Aufgabenliste »
- A) Schreib den Abschnitt im Forenthread zur Wasserkühlung von „Vllt. wäre es“ bis einschließlich „Bin schwer beeindruckt.“ ab und ersetze dabei „Community“ durch „Forum“.
- B) Nenne alle Benutzernamen, unter denen im Forenthread zur Wasserkühlung Beiträge stehen.

Textauszug »
-------------------------

# AiO umbaubar?



## OstD3utscher (2. Januar 2016)

Hallo zusammen,
ich habe zurzeit eine Corsair 110 für die Kühlung meiner CPU und möchte jetzt meine Grafikkarte mit einbinden.Ein zweiter Radiator, AGB und neue Pumpe sind schon bestellt aber bekomme ich die AiO überhaupt auseinander um den Radiator mit neuen Fittingen für meine neuen Schläuche auszustatten? Oder würde mein neuer Radiator der: EK Water Blocks EK-CoolStream RAD XTX 360 (64mm dick) schon für meinen z.Z. noch i7 4770k und meine Inno3D Ichill 780ti DHS ( Werks OC ) ausreichen.  

Vielleicht hat da ja schon wer Erfahrungen mit gesammelt.


----------



## Dr Bakterius (2. Januar 2016)

Sorry, der Name AiO sagt schon alles aus, die Durchlauferhitzer sind nicht für Umbauten gedacht. Entweder für die Karte ein entsprechendes Modell wählen oder die Altlasten verkaufen und was gescheites kaufen. Die Frage wäre auch ob der CPU Kühler als solches die Spiele mitmacht


----------



## OstD3utscher (2. Januar 2016)

Ich glaube ich habe mich falsch ausgedrückt. ich möchte von der AiO nurnoch den 280er radiator Radiator benutzen der ganze Rest landet im "Müll" hab nur angst das der neue 360er Radiator alleine nicht ausreicht.


----------



## Incredible Alk (2. Januar 2016)

Wenn du den Radiator vom Rest abbekommst und in die dann vorhandenen Löcher ein sauberes 1/4 Zoll Gewinde reinschneidest dass gängige Tüllen draufpassen und es dicht ist gehts theoretisch. Sinnvoll ists aber nicht wenn man nicht sowieso das passende Equipment für einen solchen Umbau im Keller hat.


----------



## OstD3utscher (2. Januar 2016)

Ok, möglich wäre es das zutun aber dabei würde ich mir wohl nur das innere des Radiators verdrecken. Würde ich denn mit einem 360er Radiator mit einer dicke von 64mm mein System vernünftig gekühlt bekomme oder muss es mehr sein... ich nutze mein pc nur zum spielen und Übertakten ist auch nicht geplant.


----------



## Incredible Alk (2. Januar 2016)

Ein 360er Radiator kann bei etwas flotteren Lüftern (die bei der Dicke sowieso nötig sind) gute 300 W an Abwärme (erträglich laut) wegschaffen. Wenn ich eine 780Ti und nen 4770K unter Vollast betreibe komme ich auch etwa da raus, sprich ja, es würde (knapp) reichen. Erwarte aber nicht, dass die Temperaturen besonders niedrig oder das System besonders leise ist, besonders mit OC wird es sehr knapp.


----------



## the_leon (2. Januar 2016)

Vllt. wäre es am sinnvollsten, die 110 zu verticken und vom geld nen 280er Radi kaufen...


----------



## OstD3utscher (2. Januar 2016)

Vielen dank für die Hilfe... hab die 110 an nen freund verkauft und nen zweiten 360er mit 6 Noctua NF-F12 bestellt.

Sehr gute und schnelle Hilfe hin in der Community.
Bin schwer beeindruckt.


----------



## Dr Bakterius (2. Januar 2016)

Ok dann ist ja alles geklärt und die Wahl war richtig so.


----------

-------------------------

Vorliegende Datensätze »
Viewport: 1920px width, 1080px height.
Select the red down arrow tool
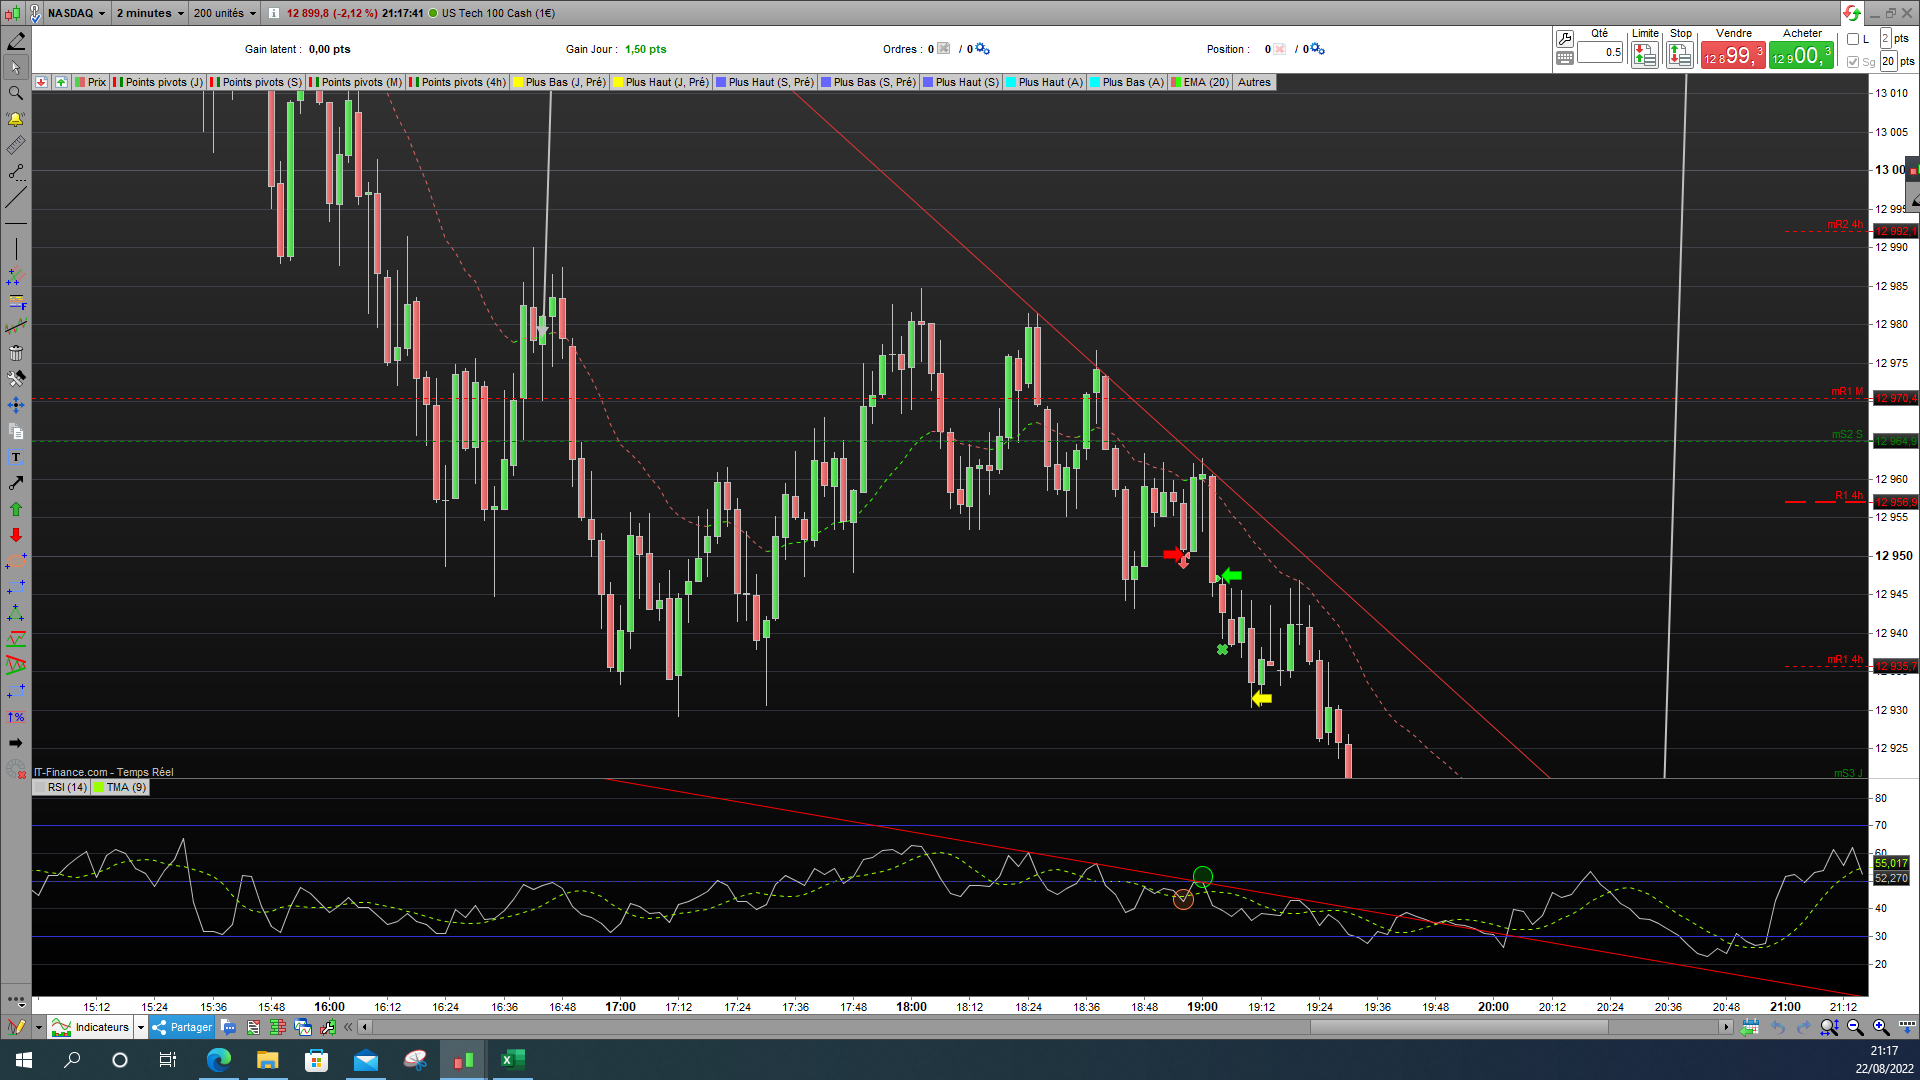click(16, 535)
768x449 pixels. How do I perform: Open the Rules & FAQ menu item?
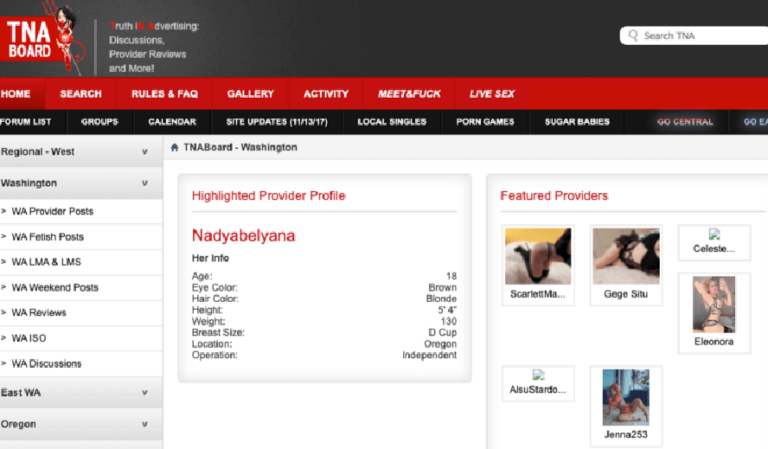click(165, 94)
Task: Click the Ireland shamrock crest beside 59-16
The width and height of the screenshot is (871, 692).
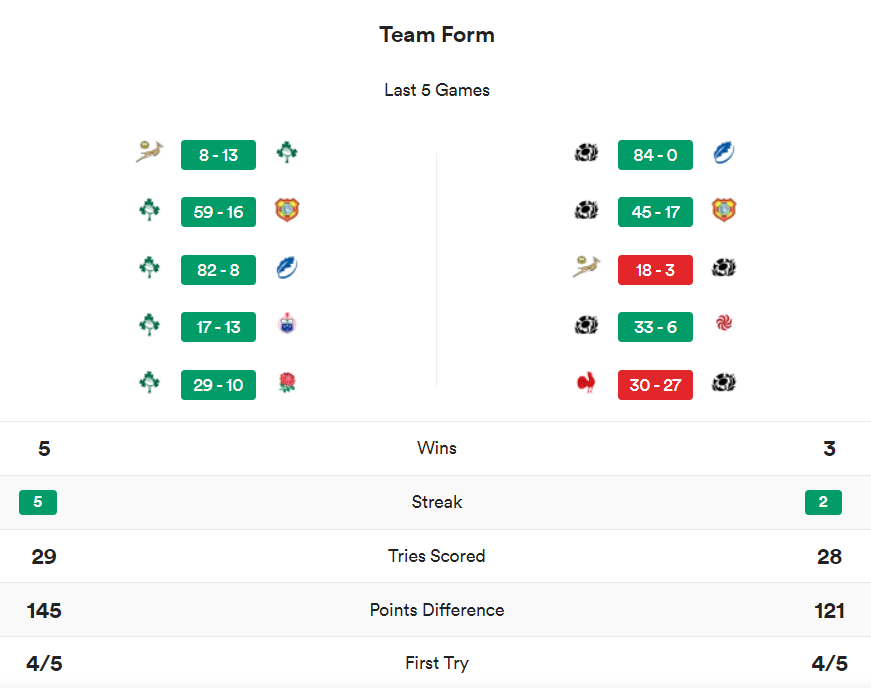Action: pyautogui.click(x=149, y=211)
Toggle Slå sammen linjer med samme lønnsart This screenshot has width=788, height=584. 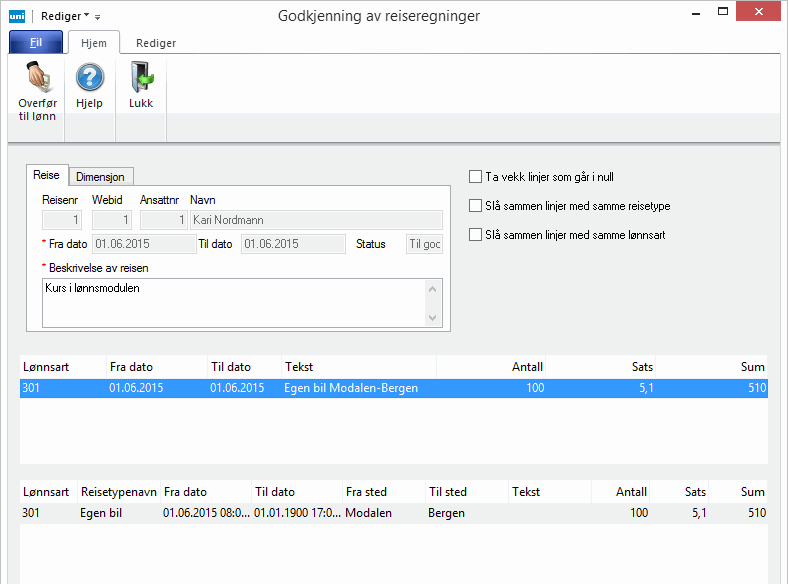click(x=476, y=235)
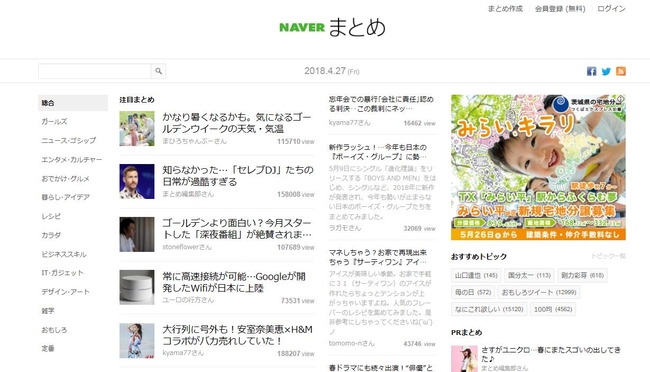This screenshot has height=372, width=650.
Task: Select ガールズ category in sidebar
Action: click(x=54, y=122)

-------------------------

Die Lösungen »
- A)
Vllt. wäre es am sinnvollsten, die 110 zu verticken und vom geld nen 280er Radi kaufen...


----------



## OstD3utscher (2. Januar 2016)

Vielen dank für die Hilfe... hab die 110 an nen freund verkauft und nen zweiten 360er mit 6 Noctua NF-F12 bestellt.

Sehr gute und schnelle Hilfe hin in der Forum.
Bin schwer beeindruckt.

- B) OstD3utscher, Dr Bakterius, Incredible Alk, the_leon